How could you not have something to say? Plenty of other trial lawyers have done it. Look at Scott Turow. Or John Grisham, who does it every six months (or so it seems). Locals, or former locals, who have done it include Richard North Patterson, John Martel, Stephen Murphy, Sheldon Siegel, Lia Matera, and John Lescroat (who was a paralegal rather than a lawyer — but still).
What do they know that you don’t? Well, maybe nothing but just in case, here are a few reminders. In fiction, the point does not have to be made, indeed should not be made, directly, with supporting authority and to a standard of more-likely-than-not. Rather, the reader needs to be swept along, not bogged down; the reader needs to feel what the author is saying, not be lectured about it. (The reader who wants to be lectured can always turn to Ayn Rand).
The adage with which most of us are familiar is “write what you know.” That does not mean, however, that everyone will be impressed with all that you know. Not every bit of legal minutiae or arcane procedure will be as fascinating to non-lawyers as it might be to you. Move the story along. That’s what Grisham does. That is what they used to do to the extreme in “LA Law” — and, hey, that show was loved by millions.

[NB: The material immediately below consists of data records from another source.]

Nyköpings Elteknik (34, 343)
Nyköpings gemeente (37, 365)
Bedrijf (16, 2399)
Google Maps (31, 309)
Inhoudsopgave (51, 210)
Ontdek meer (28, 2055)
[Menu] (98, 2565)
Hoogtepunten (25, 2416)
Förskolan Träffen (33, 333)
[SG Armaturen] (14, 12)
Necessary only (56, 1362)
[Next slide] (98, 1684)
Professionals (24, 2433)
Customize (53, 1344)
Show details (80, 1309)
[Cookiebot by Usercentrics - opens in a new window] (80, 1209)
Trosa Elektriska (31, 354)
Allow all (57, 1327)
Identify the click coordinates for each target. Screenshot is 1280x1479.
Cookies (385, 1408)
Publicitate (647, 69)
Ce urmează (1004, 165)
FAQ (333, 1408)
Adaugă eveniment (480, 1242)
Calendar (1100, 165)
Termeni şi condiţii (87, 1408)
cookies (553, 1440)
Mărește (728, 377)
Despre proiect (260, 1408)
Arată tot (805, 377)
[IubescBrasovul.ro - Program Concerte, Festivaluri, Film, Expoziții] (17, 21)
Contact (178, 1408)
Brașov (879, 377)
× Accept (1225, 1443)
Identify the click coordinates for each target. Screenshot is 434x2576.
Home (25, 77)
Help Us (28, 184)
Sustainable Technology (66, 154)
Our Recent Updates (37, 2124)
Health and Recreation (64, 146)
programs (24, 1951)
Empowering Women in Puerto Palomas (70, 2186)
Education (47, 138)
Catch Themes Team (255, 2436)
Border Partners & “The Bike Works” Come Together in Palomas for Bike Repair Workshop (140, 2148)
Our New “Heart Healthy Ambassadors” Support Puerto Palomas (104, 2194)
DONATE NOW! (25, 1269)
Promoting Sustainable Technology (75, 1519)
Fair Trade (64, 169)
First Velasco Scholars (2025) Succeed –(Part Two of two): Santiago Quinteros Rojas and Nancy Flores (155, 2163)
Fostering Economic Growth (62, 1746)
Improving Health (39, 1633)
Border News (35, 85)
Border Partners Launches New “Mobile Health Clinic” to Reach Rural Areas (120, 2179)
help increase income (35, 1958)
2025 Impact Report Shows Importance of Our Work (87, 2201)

But what about my story, you want to know, the one I gleaned from real life or a real case? ReaI cases can make real stories, certainly, but fiction is not factual reporting. Consider AII the King’s Men or the movie “Chinatown” or Shakespeare’s “Richard III.” As the authors did in those fictionalized versions of real events, think about taking what you have seen or read or heard and asking, simply, “What if?” At the very least that will enable you to employ that other power possessed by successful trial attorneys everywhere, the power of imagination.
People read fiction to be entertained, to be informed, to understand. Bear that in mind when approaching that troublesome triad of questions about who cares, who will care, who should care. We trial lawyers are in a unique position to entertain, inform and enlighten. We are in the public eye, if not individually then at least collectively. We are doing something important, something of significance to others, something of which everyone is aware and about which most people want to know more – – provided, of course, that we do not get pedantic.
You have the story, you have the talent, and you won’t be pedantic, will you? We’ll leave that to the defense lawyers.